There is one thing and one thing only that the holidays are good for: reindeer steak.

scroll_lock (#4,122)

The time we all compete for leaping space out the window is when CVS breaks out the Chipmunks' "Christmas Time is Here Again".

dntsqzthchrmn (#2,893)

That one is actually my goto summer jam.

garge (#736)

Me, I want a huuuula hoop.

Pessimism is an ameliorant.

Don't worry; when you wake up tomorrow, it'll be worse.

kneetoe (#1,881)

Not to mention your chestnuts roasting on an open fire.
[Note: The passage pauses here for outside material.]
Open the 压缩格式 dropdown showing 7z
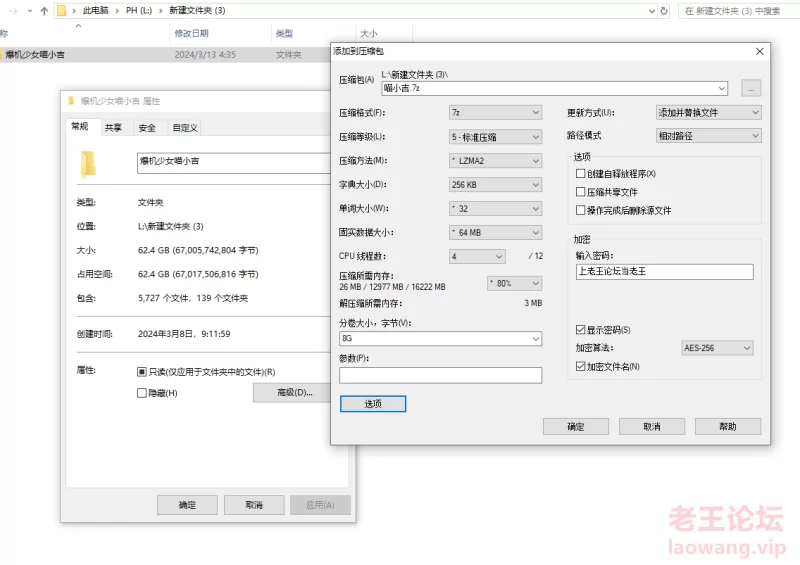The image size is (800, 565). click(x=495, y=113)
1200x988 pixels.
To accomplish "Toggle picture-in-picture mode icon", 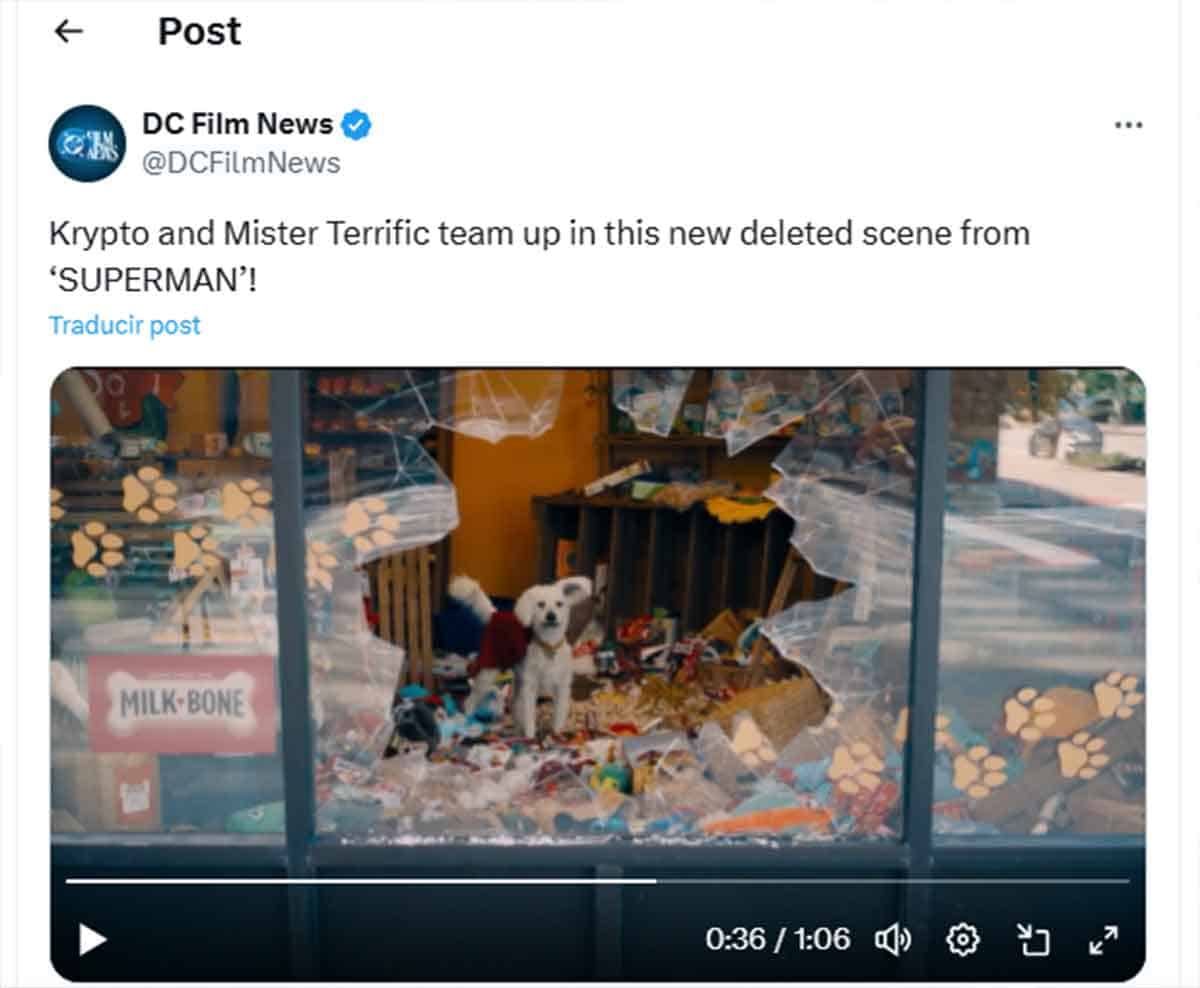I will coord(1033,939).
Oh wait, I have a gift for you; It's a rib steak from Gristedes. Happy Holidays, man.

C_Webb (#855)

And when you're a parent, you worry that you're doing it wrong not only for yourself, but for the little people whose amazing memories you're supposed to be making. PRESSURE GAH.

That slug made my day.

MaryHaines (#3,666)

I can deal with Christmas songs playing in retail stores because I know they are trying to make me panic about not having started on my shopping . If they really think hearing "It's beginning to look a lot like Christmas…" weeks before Thanksgiving will make me feel like buying things, well, that's their mistake to make. But what I cannot understand is nonstop holiday music in nonretail environments. I went into a sandwich shop the other day and found myself listening to Annie Lennox sing "Winter Wonderland" on a 60-degree fall day. I was the only customer. I thought about letting the proprietors know that they are mistaken about people's desires and expectations, and they'd really be better off listening to whatever THEY like. I refuse to believe endless covers of "Winter Wonderland" would be their first choice.